* GIVEN DATA
_ _ _ _ _
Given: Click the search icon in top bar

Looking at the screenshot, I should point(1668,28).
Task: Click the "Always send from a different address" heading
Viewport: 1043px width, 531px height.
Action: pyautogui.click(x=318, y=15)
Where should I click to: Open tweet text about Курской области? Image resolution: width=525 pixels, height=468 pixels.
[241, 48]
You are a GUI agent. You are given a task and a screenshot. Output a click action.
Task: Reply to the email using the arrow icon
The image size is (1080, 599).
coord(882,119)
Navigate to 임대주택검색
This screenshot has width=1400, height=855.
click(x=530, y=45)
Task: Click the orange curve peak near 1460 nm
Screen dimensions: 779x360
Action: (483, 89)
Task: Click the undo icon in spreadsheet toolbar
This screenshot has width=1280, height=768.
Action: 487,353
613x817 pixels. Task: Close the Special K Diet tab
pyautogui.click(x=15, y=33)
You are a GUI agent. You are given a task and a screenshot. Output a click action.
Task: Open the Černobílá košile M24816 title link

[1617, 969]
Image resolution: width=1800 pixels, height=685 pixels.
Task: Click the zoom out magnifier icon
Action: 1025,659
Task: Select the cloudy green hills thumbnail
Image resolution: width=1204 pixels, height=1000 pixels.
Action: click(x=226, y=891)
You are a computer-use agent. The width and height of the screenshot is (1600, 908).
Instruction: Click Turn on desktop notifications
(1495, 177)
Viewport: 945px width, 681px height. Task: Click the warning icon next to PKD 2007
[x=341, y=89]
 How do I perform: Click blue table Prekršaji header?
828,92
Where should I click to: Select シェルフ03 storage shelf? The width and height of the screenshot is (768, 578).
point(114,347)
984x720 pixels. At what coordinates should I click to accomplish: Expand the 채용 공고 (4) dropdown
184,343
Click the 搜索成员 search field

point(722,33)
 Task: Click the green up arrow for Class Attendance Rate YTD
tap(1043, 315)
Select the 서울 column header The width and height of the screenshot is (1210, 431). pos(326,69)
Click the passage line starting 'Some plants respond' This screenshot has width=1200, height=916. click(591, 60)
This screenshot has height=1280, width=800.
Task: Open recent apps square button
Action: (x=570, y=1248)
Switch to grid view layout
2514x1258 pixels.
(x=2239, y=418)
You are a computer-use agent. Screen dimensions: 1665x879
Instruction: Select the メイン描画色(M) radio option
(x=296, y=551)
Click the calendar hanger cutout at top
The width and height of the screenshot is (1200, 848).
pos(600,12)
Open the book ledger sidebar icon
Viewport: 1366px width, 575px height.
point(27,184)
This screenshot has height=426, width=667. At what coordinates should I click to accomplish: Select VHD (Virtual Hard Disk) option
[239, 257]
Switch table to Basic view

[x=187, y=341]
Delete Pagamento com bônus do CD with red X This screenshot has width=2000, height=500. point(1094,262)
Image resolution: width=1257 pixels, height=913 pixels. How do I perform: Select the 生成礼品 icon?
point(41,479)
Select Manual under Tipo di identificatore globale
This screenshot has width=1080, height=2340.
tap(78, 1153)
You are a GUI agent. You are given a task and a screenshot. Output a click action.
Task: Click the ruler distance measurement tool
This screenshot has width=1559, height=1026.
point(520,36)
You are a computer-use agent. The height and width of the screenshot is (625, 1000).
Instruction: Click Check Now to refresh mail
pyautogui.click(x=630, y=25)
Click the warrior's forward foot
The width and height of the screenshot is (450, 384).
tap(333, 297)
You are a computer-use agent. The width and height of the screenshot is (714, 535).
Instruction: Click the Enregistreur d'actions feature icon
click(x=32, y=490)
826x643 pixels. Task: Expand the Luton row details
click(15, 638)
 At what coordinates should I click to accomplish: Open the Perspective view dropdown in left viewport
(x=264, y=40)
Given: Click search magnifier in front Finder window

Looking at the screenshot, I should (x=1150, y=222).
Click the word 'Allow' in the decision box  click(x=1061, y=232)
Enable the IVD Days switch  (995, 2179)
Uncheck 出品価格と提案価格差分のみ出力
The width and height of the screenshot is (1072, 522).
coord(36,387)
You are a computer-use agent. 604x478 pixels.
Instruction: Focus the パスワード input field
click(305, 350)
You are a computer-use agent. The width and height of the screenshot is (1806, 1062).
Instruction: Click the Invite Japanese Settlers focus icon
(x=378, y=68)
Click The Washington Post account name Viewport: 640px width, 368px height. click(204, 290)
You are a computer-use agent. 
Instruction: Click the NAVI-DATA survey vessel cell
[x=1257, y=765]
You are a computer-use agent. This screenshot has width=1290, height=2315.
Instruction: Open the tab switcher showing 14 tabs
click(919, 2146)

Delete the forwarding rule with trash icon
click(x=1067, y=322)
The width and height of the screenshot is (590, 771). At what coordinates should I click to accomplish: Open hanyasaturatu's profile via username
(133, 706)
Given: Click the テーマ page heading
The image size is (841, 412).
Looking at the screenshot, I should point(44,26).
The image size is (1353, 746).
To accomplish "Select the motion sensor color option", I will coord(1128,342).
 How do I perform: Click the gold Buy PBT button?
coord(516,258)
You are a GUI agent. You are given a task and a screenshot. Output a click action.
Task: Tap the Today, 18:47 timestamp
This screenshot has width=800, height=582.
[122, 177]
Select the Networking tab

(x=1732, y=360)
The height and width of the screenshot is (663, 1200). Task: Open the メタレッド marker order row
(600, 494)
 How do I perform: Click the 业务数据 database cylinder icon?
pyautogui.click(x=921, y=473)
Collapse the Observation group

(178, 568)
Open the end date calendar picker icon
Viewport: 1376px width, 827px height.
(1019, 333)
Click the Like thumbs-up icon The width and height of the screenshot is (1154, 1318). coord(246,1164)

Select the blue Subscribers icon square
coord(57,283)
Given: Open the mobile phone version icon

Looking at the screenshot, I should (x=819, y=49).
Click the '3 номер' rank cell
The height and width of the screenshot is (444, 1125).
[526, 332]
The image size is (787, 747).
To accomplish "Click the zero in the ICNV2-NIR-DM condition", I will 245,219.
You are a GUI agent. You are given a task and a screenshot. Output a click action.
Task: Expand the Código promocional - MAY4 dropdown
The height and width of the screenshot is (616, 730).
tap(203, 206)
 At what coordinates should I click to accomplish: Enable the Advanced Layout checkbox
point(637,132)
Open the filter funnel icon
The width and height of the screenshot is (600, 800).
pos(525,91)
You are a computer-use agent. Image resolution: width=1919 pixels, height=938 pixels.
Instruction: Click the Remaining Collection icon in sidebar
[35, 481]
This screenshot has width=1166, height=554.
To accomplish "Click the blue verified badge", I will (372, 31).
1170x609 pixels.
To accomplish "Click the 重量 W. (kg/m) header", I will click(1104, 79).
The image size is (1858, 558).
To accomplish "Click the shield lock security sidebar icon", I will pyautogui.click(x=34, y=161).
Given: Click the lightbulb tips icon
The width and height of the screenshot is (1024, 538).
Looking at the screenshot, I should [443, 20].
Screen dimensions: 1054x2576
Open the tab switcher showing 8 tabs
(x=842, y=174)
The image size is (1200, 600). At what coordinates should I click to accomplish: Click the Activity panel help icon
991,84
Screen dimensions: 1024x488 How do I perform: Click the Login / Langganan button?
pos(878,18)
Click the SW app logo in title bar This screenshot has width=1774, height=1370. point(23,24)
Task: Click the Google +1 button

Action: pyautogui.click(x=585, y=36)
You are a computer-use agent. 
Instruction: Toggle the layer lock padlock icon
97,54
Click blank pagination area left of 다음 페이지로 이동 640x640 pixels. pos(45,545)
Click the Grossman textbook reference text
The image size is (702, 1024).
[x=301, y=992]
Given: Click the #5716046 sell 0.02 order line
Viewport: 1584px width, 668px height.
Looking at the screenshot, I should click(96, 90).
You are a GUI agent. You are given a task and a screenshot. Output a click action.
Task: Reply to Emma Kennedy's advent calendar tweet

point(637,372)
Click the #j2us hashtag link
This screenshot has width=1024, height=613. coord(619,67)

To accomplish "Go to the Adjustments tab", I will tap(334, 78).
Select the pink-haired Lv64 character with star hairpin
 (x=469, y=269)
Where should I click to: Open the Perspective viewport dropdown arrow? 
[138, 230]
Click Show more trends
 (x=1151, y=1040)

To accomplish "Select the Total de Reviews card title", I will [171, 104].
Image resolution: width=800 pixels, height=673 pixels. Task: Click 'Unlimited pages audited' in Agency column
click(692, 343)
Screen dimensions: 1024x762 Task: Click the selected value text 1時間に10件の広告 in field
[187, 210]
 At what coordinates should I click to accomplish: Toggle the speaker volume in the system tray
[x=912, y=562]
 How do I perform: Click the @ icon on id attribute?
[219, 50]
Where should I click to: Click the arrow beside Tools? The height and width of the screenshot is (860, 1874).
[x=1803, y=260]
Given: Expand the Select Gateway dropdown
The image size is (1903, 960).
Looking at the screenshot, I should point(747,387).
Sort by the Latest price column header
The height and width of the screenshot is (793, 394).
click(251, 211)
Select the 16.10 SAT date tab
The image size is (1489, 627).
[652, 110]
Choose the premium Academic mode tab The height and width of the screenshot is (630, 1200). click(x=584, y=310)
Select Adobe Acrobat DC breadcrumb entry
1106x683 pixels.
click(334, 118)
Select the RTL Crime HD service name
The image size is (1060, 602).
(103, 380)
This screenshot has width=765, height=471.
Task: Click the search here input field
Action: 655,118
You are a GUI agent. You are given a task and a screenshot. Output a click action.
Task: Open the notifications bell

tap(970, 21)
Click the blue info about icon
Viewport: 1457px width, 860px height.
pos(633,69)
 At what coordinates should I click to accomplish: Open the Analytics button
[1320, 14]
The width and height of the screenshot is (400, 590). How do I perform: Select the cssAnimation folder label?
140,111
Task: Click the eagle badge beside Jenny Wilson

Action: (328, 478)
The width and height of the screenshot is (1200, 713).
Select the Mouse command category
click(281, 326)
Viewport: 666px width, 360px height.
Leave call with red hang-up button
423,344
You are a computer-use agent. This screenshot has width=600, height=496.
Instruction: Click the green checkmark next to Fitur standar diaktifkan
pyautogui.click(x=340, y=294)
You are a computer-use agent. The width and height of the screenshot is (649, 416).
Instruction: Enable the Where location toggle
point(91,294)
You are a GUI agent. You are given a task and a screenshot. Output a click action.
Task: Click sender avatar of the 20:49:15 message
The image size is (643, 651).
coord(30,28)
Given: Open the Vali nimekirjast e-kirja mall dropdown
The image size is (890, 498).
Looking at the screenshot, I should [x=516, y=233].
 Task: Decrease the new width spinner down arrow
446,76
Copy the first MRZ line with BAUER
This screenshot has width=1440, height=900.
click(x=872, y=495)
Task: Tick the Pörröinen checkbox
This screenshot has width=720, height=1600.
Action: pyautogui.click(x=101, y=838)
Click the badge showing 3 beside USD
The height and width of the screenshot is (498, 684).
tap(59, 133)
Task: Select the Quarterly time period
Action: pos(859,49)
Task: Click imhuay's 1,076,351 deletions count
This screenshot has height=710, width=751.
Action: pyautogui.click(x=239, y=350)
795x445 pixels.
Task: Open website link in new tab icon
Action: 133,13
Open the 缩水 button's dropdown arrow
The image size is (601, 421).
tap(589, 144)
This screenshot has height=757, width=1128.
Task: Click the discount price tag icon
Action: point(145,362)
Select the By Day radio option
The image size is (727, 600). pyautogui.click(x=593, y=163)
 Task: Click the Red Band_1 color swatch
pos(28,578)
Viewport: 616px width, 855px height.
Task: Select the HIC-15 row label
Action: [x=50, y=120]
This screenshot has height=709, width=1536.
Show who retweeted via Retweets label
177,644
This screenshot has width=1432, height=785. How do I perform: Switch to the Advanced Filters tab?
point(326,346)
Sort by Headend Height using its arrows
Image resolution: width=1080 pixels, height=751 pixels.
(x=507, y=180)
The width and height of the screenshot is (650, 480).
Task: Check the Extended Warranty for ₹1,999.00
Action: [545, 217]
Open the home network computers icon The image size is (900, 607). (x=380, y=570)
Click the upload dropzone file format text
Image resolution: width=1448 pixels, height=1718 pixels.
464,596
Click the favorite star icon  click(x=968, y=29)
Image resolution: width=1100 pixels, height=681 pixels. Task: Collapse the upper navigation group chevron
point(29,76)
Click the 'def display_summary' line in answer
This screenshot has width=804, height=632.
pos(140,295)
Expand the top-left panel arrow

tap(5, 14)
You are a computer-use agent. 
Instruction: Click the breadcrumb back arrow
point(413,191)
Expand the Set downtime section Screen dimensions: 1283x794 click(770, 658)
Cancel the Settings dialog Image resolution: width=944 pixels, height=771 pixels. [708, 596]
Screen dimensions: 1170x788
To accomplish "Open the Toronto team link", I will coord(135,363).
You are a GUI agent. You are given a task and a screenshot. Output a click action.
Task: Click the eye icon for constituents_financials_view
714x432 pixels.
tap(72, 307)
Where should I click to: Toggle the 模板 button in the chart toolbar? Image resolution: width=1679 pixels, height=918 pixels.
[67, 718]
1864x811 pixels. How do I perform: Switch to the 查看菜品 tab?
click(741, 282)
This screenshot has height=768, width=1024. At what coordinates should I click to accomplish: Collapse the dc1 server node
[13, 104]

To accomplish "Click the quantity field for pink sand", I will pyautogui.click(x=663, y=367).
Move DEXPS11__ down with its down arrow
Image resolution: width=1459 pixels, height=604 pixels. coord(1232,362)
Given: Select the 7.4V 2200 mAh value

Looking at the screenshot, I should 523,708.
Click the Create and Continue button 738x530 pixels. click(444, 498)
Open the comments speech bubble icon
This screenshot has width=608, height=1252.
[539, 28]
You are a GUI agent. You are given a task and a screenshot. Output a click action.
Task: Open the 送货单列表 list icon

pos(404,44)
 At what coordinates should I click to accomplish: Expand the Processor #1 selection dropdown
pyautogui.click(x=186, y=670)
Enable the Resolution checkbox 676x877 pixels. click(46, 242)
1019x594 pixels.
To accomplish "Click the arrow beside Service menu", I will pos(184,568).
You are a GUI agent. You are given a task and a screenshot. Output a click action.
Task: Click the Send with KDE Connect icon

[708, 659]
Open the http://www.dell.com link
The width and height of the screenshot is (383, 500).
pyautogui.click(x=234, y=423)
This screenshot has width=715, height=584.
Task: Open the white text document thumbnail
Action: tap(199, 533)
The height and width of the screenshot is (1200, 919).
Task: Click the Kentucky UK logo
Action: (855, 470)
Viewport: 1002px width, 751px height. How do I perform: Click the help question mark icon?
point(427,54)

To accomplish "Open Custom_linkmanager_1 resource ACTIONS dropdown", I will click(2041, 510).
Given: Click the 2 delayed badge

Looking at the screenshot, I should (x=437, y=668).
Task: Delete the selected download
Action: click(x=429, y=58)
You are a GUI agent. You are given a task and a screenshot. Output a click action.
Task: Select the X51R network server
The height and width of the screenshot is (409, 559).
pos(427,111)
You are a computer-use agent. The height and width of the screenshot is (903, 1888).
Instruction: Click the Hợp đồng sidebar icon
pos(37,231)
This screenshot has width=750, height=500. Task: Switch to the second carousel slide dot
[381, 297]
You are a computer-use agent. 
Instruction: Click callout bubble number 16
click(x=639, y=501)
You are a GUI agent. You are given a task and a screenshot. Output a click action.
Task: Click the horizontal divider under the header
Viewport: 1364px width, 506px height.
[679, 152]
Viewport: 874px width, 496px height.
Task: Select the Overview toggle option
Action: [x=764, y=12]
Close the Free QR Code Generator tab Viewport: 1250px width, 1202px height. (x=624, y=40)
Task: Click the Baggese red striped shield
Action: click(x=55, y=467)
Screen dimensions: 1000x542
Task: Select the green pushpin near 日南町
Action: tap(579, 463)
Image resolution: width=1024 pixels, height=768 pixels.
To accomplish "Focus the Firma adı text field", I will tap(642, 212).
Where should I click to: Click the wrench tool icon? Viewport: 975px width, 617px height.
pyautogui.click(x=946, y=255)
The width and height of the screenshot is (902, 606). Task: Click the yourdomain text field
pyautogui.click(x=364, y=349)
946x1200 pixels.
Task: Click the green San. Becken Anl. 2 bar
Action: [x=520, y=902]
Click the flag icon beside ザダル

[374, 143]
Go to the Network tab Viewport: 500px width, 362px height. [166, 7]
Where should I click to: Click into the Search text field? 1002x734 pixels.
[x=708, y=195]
_ _ _ _ _
* THE PROBLEM
Your answer should be a number alone, please: the count of lines in the listing where the word "heading" appears.

* TASK SOLUTION
2